1.1237170-2515069022
Kurdish security forces inspect the site of a bomb attack in the city of Arbil, the capital of the autonomous Kurdistan region, about 350 km (217 miles) north of Baghdad, September 29, 2013. Six people were killed on Sunday in a series of explosions outside a security directorate in the capital of Iraq's usually peaceful autonomous Kurdistan region, security and medical sources said. Gunfire could be heard after the blasts in Arbil that wounded a further 36 people, according to the city's health directorate. The victims were believed to be members of the Iraqi Kurdish security forces, known as asayesh. REUTERS/Azad Lashkari (IRAQ - Tags: POLITICS CIVIL UNREST) Image Credit: REUTERS

Baghdad: At least 40 people were killed when a suicide bomber blew himself up at a Shiite funeral in a southern Iraqi town on Sunday, hours after six people were killed in rare Arbil attack.

Militants killed six people in the capital of Iraq’s autonomous Kurdish region in an area usually spared the violence plaguing other parts of the country.

Prime Minister Nouri Al Maliki’s spokesman said the deadly attack may be linked to the bloody civil war in neighbouring Syria, where jihadists have battled Kurdish forces.
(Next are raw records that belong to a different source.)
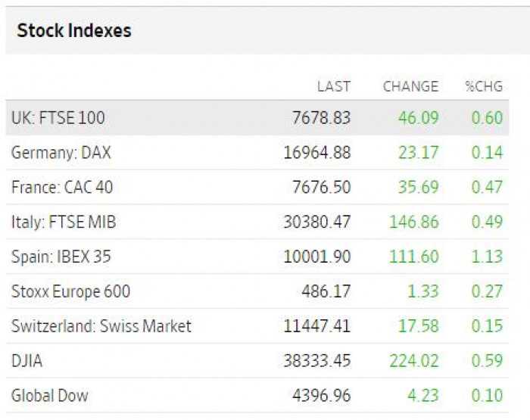Open the UK: FTSE 100 index
Image resolution: width=530 pixels, height=420 pixels.
pyautogui.click(x=58, y=118)
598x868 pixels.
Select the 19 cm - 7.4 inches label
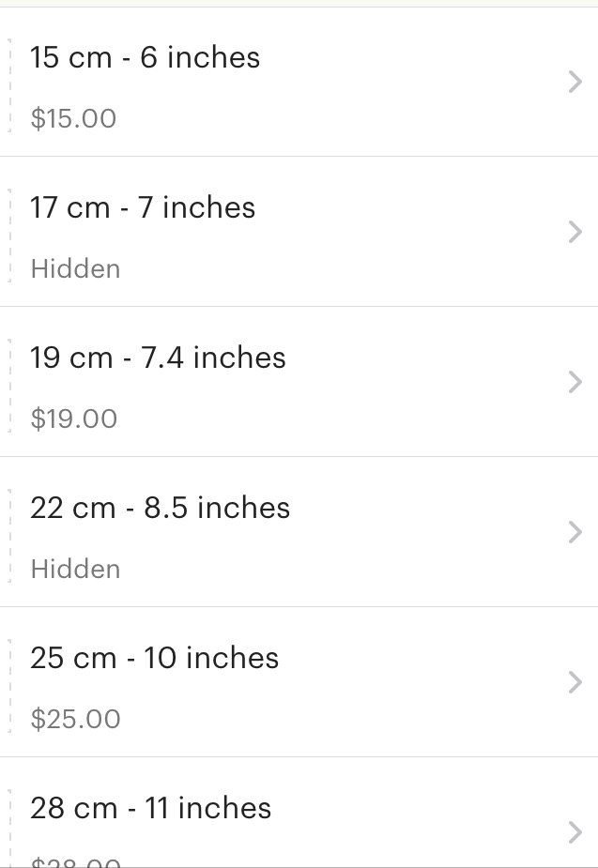[158, 358]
A statement from the Kurdish asayesh security service said a suicide bomber detonated explosives at the entrance to their headquarters in Arbil, the capital of the northern region.

Asayesh forces then clashed with four more bombers, killing them, before another detonated an explosives-rigged ambulance.

Kurdistan region health minister Raykot Hama Rashid told journalists that six asayesh members were killed and more than 60 people wounded in the attack.

An AFP journalist heard blasts in Arbil, and heavy gunfire. Smoke was seen rising into the air, and ambulances raced to the scene.

Sunday’s blasts were the first to hit Arbil since May 2007, when a truck bomb exploded near the same asayesh headquarters, killing 14 people and wounding more than 80.

“Syria has affected all of us,” Al Maliki’s spokesman Ali Mussawi told AFP, adding that the Arbil attack may be “one of the offshoots of the Syrian crisis”.

Hours later, a blast at the mosque brought down the ceiling in Mussayab, 60km south of the capital Baghdad. Police said some bodies were still trapped beneath the debris. At least 50 people were wounded.

Those inside had been mourning the death of a man killed a day earlier by militants.

“Until now, we are trying to retrieve bodies from under the debris. Most of the bodies were torn to pieces. Legs and hands were scattered on ground,” said a policeman at the scene.

It was not immediately clear who was behind the bombing, which is the latest in a spate of attacks targeting both Sunni and Shiite places of worship, particularly during funerals.

Iraq’s delicate sectarian balance has come under growing strain from the civil war in neighbouring Syria, where mainly Sunni rebels are fighting to overthrow a leader backed by Shiite Iran.

Both Sunnis and Shiites have crossed into Syria from Iraq to fight on opposite sides of the conflict.

Al Qaida’s Iraqi and Syrian branches merged earlier this year to form the Islamic State of Iraq and the Levant, which has claimed responsibility for attacks on both sides of the border.

Suicide bombings are the hallmark of Al Qaida.

Several other attacks in recent weeks also suggest that Shiite militias, which have so far largely refrained from retaliating, may once again be resorting to violence.

More than 6,000 people have been killed in acts of violence since the start of the year, according to monitoring group Iraq Body Count.